[Task details] Output only the lines below from the one holding "The height and width of the screenshot is (433, 307)." down to the one holding "Screen dimensions: 1665x811", both end lines included and every picture dropped.

Saved entries
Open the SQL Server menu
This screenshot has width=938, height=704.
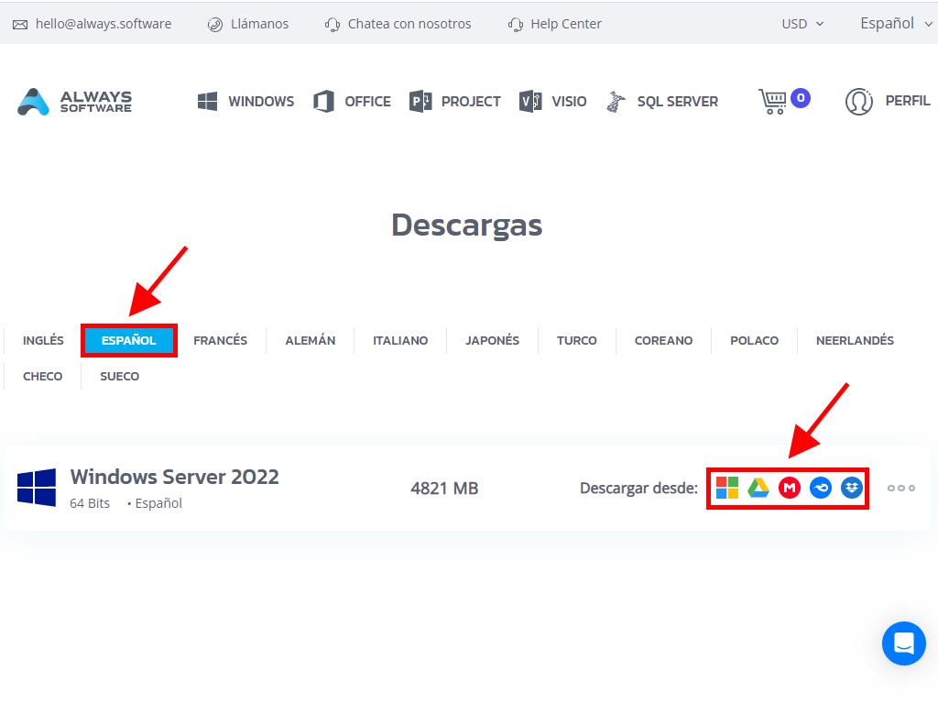[662, 101]
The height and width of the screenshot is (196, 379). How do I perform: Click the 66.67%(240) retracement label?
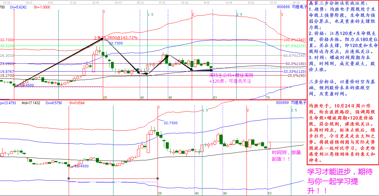pos(295,56)
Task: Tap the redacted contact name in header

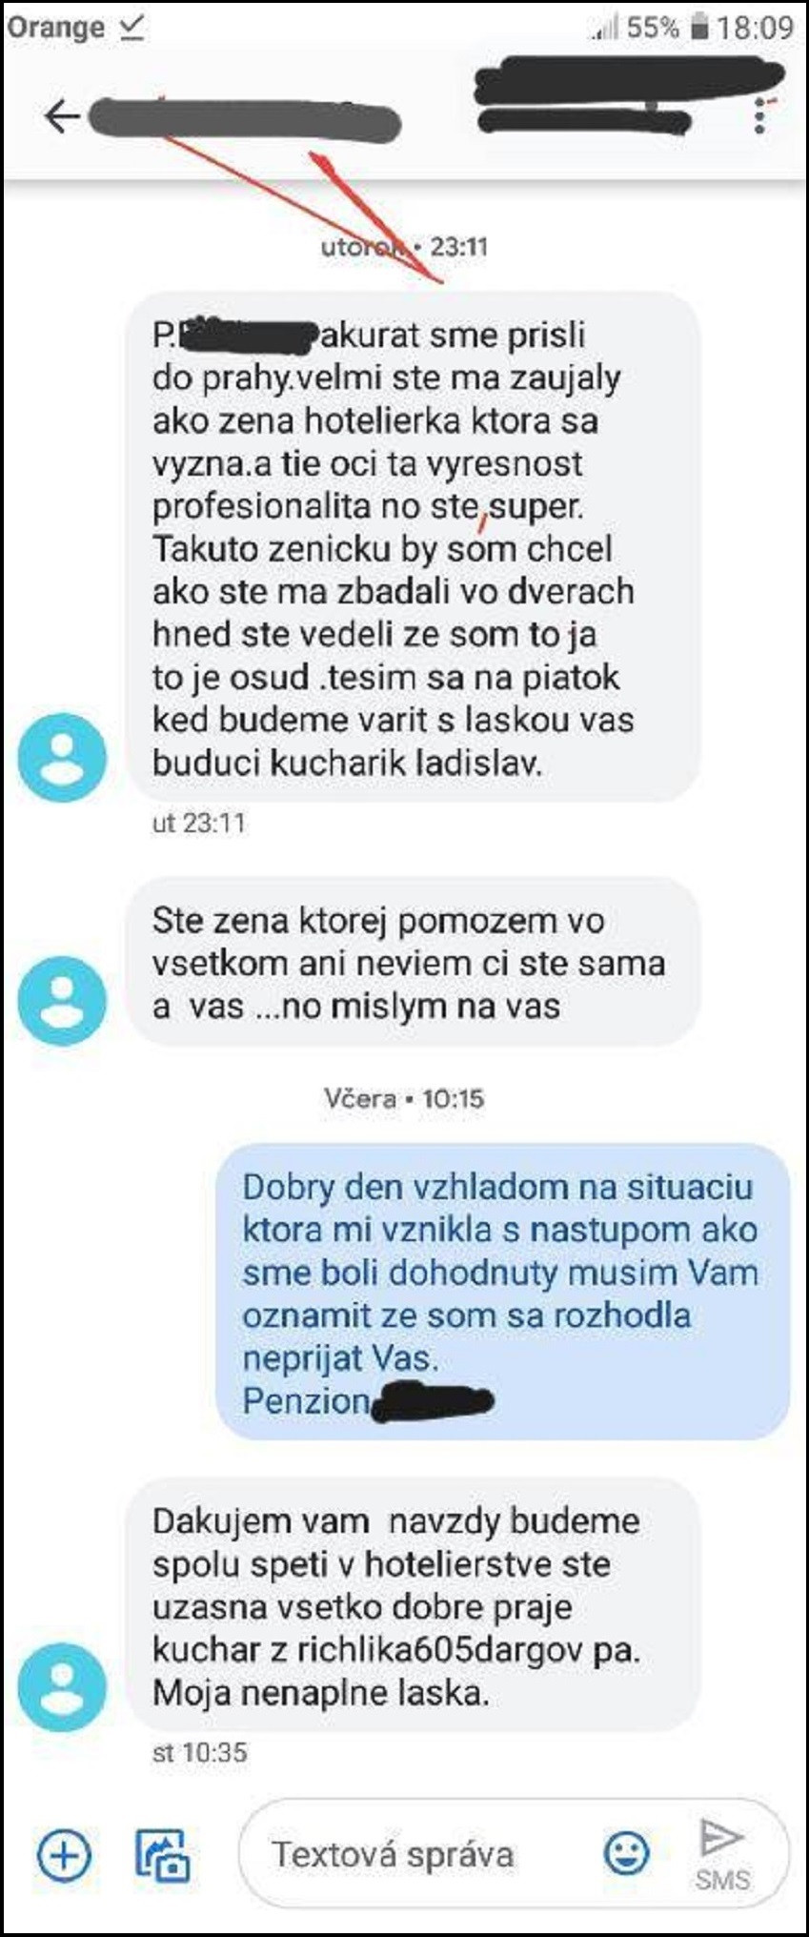Action: (x=245, y=119)
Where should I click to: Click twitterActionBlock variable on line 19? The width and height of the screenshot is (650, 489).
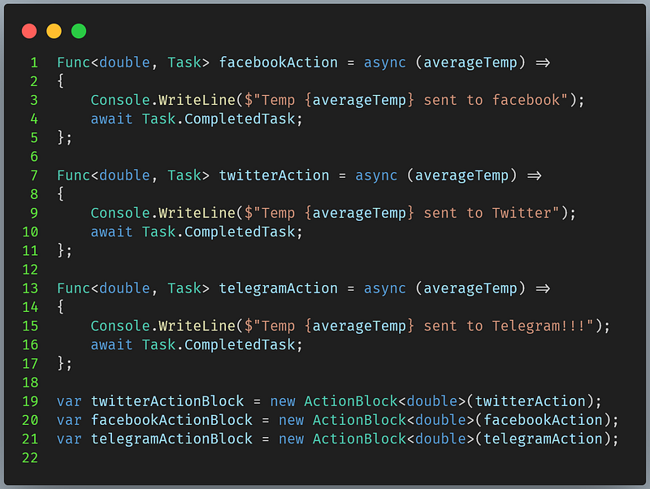point(167,401)
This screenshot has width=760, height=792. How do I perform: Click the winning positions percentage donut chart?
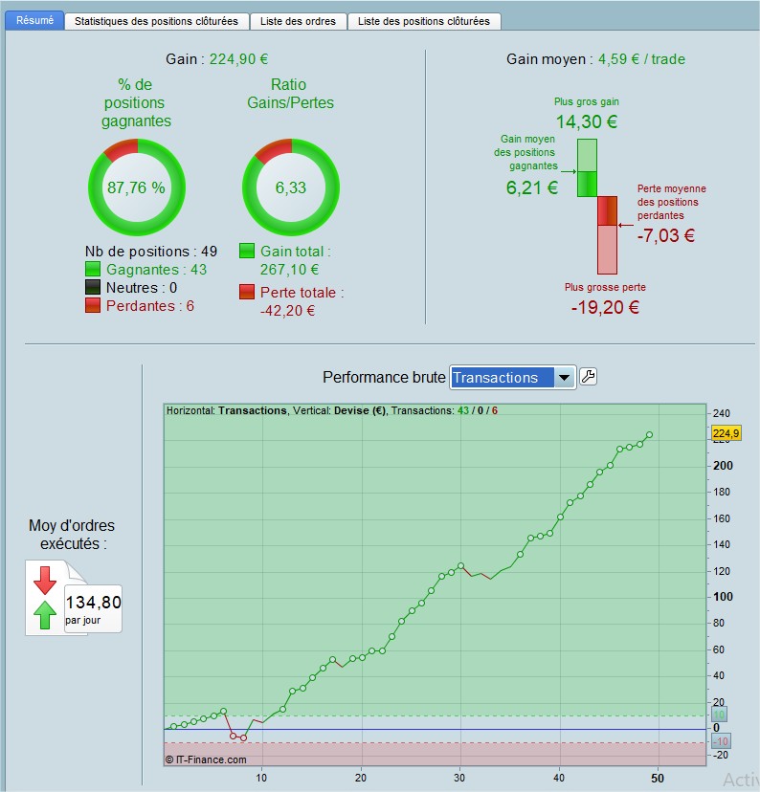pyautogui.click(x=137, y=187)
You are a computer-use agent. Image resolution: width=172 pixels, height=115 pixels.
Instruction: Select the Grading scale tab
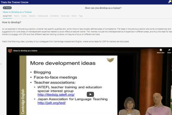[43, 16]
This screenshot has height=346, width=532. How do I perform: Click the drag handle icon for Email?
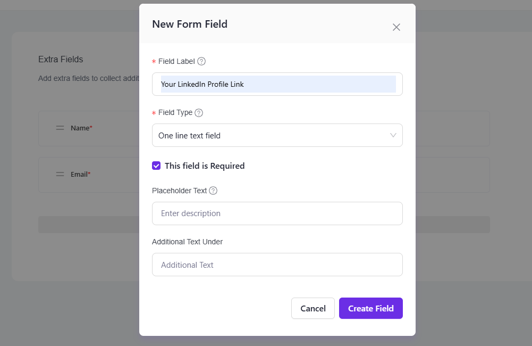60,174
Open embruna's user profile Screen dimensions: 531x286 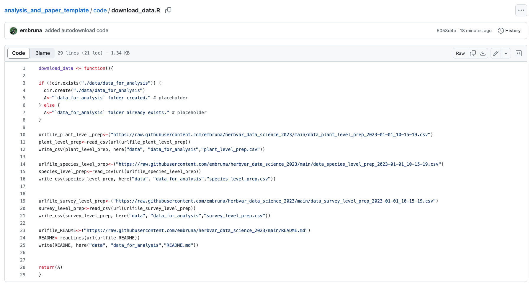pos(31,30)
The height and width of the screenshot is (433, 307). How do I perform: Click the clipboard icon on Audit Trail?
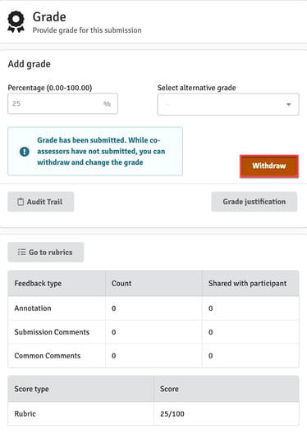point(21,202)
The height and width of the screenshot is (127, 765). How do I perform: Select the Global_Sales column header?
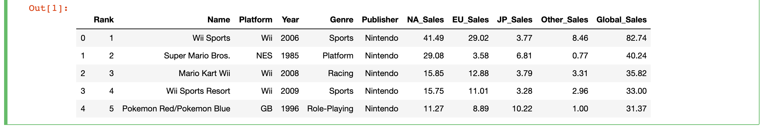(621, 20)
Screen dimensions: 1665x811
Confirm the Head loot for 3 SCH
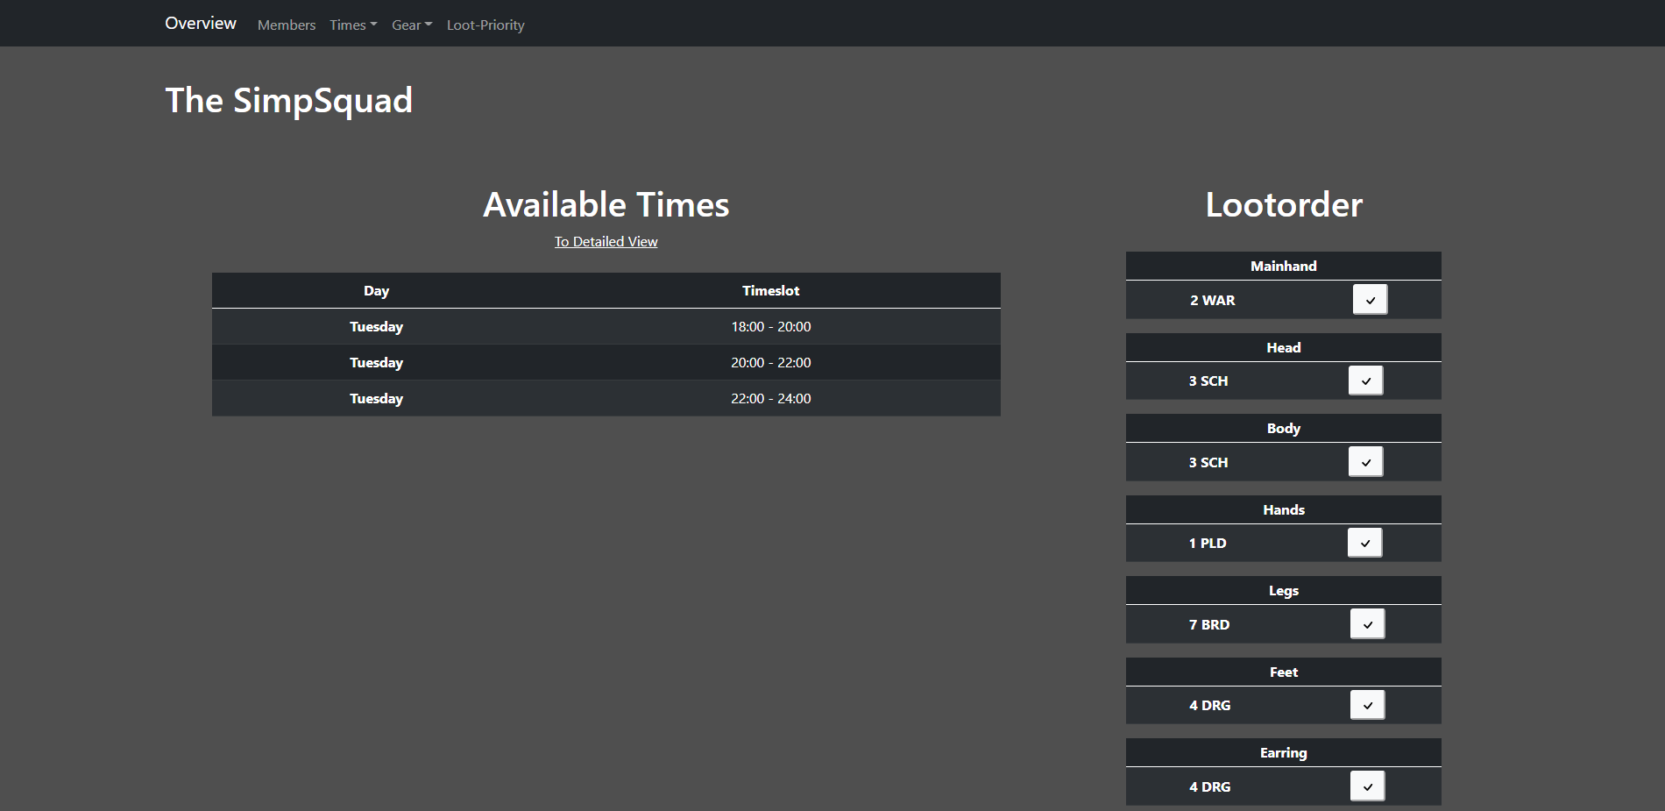point(1365,381)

[Result below]
The height and width of the screenshot is (433, 307). How do I perform: Click the clipboard icon on Audit Trail?
point(21,202)
The height and width of the screenshot is (127, 765). How do I perform: Select the Global_Sales column header?
(621, 20)
Screen dimensions: 1665x811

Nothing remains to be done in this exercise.